Line by line, set down all the data below exactly, omitting any picture.

Records for this task:
════════

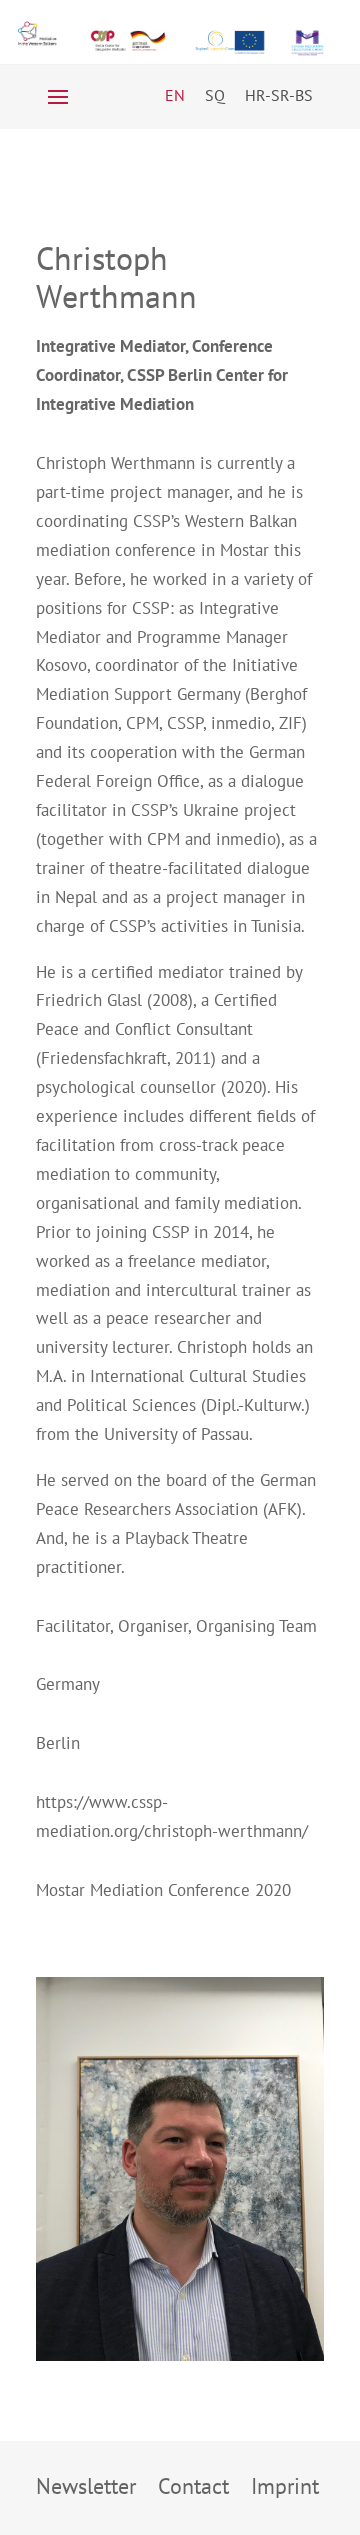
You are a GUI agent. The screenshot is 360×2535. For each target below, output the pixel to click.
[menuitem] (175, 94)
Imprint (285, 2489)
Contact (193, 2489)
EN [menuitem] (175, 95)
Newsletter (86, 2489)
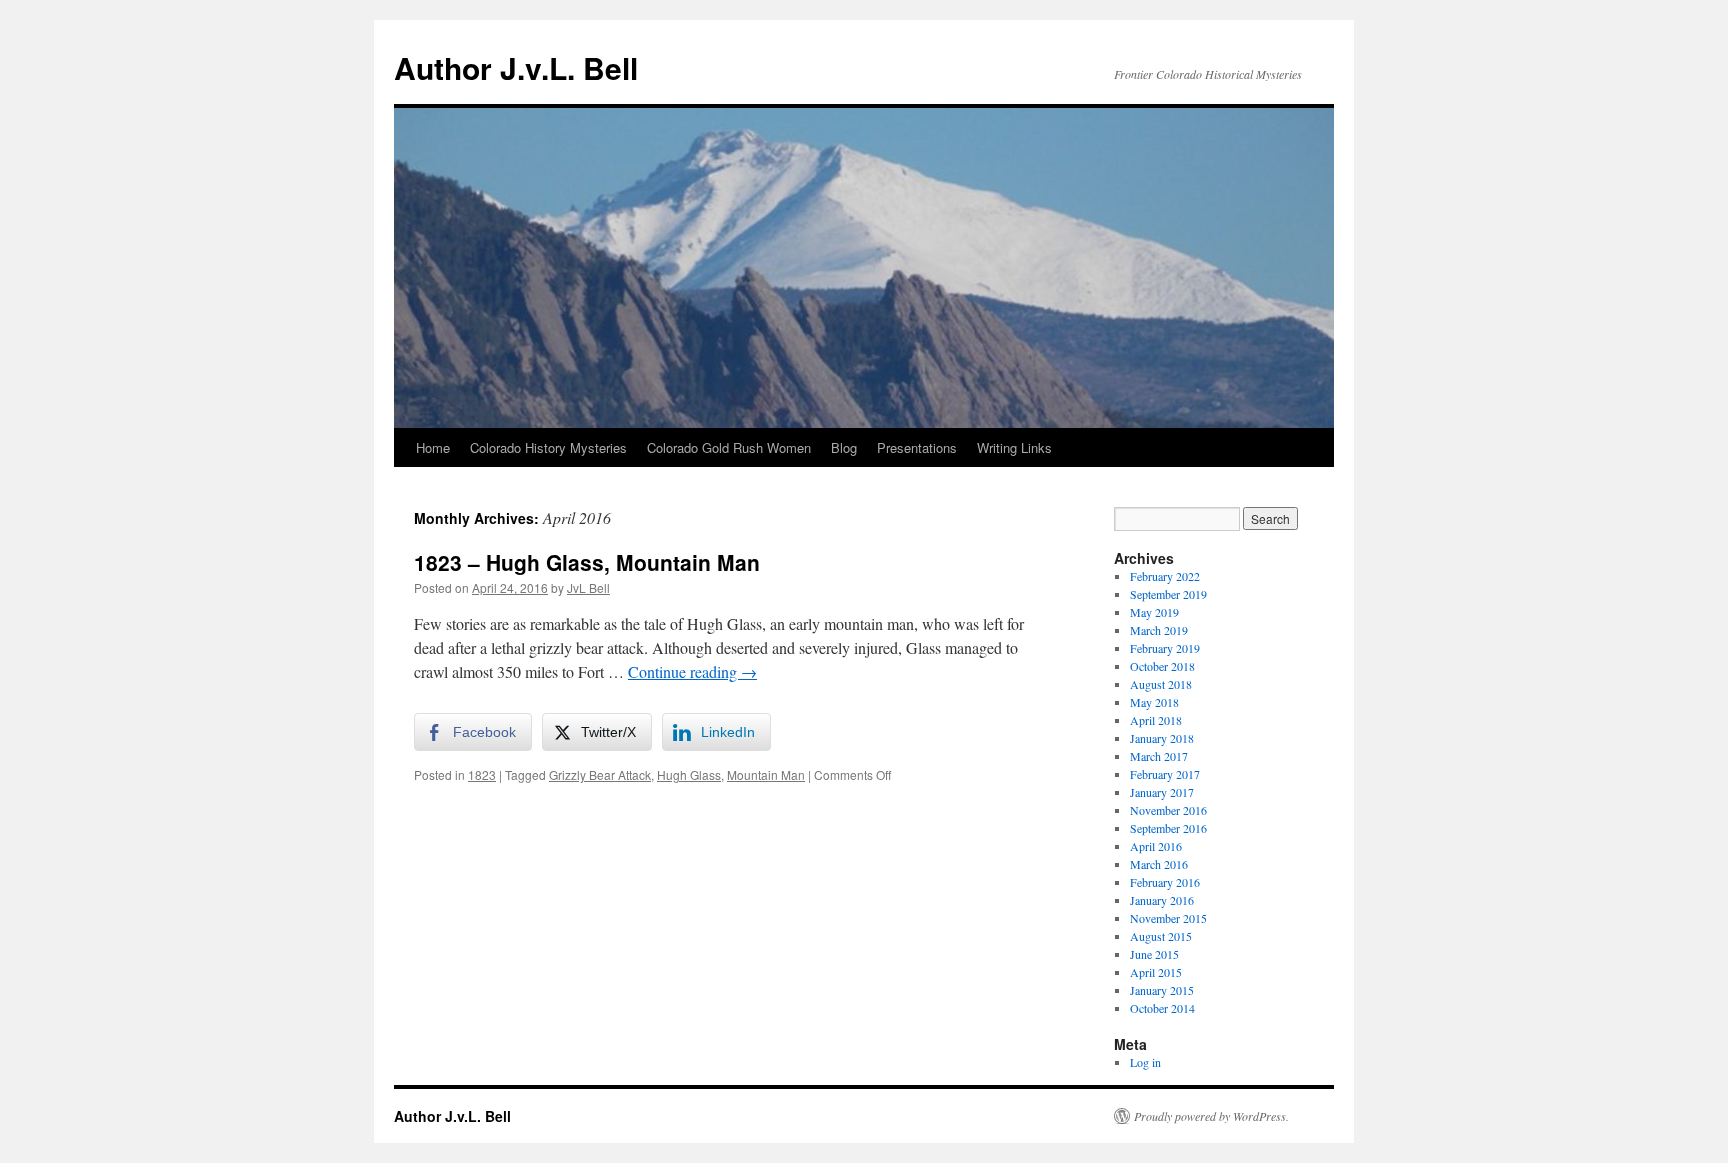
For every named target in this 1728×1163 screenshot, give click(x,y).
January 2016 (1162, 900)
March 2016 (1159, 864)
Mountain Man (766, 774)
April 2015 (1156, 972)
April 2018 (1156, 720)
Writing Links (1014, 447)
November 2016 (1168, 810)
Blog (844, 447)
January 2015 (1162, 990)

════════

Solved exercise:
You are a GUI agent. The screenshot is 360×2535. For each target below, output the pixel to click.
[menuitem] (175, 94)
Imprint (285, 2489)
Contact (193, 2489)
EN [menuitem] (175, 95)
Newsletter (86, 2489)
For every named target in this 1728×1163 screenshot, give click(x,y).
January 2016 (1162, 900)
March 2016 (1159, 864)
Mountain Man (766, 774)
April 2015 (1156, 972)
April 2018 (1156, 720)
Writing Links (1014, 447)
November 2016 (1168, 810)
Blog (844, 447)
January 2015 (1162, 990)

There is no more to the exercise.